By definition, the variety of choice is the Imperator. Most of these come from the Netherlands, with the remainder coming mostly from Southern Europe, Germany, Scotland, Spain, Portugal and France. "Taste is, of course, essential. But taste is also subjective. With the Imperator variety, we are opting for certainty. It is a variety that simply tastes good, has a nice bright orange colour and is also readily available."

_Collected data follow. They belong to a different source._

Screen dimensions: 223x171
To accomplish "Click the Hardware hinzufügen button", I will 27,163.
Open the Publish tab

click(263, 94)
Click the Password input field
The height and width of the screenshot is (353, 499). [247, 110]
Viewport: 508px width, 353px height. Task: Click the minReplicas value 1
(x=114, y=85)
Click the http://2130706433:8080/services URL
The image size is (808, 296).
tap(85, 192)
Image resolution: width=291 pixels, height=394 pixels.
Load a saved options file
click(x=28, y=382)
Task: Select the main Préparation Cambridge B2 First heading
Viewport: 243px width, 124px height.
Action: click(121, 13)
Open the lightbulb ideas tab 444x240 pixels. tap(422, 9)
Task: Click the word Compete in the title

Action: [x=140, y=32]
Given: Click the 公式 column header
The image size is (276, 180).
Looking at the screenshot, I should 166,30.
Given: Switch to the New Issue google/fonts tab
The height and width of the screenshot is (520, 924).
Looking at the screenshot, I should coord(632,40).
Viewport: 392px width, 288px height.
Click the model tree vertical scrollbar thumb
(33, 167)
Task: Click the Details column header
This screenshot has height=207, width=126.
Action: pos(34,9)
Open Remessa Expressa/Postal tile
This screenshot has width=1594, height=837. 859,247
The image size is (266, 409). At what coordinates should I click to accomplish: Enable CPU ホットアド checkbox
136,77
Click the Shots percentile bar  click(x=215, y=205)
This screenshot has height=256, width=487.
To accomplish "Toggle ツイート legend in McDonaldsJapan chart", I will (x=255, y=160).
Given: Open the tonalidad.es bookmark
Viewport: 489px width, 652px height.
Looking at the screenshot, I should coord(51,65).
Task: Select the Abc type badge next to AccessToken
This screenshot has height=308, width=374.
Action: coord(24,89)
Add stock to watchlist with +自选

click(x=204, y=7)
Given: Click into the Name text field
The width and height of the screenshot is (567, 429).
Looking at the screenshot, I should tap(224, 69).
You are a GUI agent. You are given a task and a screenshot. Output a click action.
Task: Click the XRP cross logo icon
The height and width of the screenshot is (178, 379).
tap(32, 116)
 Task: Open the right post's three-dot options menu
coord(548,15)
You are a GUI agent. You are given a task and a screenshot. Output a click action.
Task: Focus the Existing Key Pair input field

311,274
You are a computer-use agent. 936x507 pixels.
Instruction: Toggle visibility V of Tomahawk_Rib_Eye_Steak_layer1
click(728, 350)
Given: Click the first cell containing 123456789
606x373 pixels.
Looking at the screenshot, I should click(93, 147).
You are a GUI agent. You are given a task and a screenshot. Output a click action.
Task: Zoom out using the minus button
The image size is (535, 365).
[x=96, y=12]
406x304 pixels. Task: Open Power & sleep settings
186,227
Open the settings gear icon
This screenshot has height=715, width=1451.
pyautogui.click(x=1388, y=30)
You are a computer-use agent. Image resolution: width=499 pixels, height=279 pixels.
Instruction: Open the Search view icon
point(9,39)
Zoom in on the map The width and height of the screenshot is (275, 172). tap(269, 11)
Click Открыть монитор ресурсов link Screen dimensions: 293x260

'Not a burden, but a pleasure'
Heemskerk is looking forward to the future where healthy living will be a prominent feature in people's lives. When you think of health, you think of fruit and vegetables. "Look, let's admit it", says Jantine. "I don't do it. It must be convenient to lead a healthy life. The dishes and snacks must be given to you, as it were. 'What's for dinner' must not be a burden; it must be a pleasure." Heemskerk's goal in all this? "We want you to have a healthy snack available at any time during the day. Perhaps there will be dishes which will have carrots as the main ingredient, not just a 'filling'. We already have, for example, carrot spaghetti and a casserole that contains carrots, sesame and a vinaigrette. And how nice is this: a dash of oil on some carrots, which are then grilled in the oven? Or chocolate-dipped carrots or carrots dipped in hummus…? The carrot is, and will remain, indispensable."